> _WORK TO BE COMPLETED_:
Please quote the lines word for word, from the one that contains "Click down arrow" through the last of the lines, both ends included.

[Begin]

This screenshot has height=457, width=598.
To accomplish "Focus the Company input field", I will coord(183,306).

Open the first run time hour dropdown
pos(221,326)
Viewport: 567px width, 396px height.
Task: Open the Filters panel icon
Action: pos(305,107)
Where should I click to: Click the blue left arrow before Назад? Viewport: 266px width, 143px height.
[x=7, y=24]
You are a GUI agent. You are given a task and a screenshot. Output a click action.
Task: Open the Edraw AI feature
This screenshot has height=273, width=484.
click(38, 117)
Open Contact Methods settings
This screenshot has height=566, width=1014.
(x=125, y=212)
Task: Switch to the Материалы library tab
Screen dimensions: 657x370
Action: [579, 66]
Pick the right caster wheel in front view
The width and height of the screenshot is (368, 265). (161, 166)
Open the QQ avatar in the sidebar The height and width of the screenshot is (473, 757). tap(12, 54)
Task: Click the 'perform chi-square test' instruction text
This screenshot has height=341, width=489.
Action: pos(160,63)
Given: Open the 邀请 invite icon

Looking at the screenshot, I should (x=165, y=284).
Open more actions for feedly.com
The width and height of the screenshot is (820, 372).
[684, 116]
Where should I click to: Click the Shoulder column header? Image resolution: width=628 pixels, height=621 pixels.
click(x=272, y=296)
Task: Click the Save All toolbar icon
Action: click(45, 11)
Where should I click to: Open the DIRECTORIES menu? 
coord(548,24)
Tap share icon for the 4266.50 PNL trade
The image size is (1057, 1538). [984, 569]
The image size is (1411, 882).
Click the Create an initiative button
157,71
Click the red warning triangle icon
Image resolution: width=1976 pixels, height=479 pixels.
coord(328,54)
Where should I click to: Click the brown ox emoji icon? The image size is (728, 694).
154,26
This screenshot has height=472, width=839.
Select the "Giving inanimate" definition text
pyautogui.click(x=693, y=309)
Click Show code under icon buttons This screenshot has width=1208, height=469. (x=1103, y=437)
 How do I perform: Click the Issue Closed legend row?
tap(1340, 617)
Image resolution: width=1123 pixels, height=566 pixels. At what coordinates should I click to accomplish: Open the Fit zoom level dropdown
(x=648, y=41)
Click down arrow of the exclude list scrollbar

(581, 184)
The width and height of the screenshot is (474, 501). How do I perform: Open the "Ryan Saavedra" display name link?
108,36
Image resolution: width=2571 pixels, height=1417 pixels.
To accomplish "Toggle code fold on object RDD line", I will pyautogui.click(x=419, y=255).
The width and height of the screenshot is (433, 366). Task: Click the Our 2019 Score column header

[End]

> _COMPLETED TASK_:
Click down arrow of the exclude list scrollbar

(581, 184)
The width and height of the screenshot is (474, 501). How do I perform: Open the "Ryan Saavedra" display name link?
108,36
Image resolution: width=2571 pixels, height=1417 pixels.
To accomplish "Toggle code fold on object RDD line", I will pyautogui.click(x=419, y=255).
The width and height of the screenshot is (433, 366). Task: Click the Our 2019 Score column header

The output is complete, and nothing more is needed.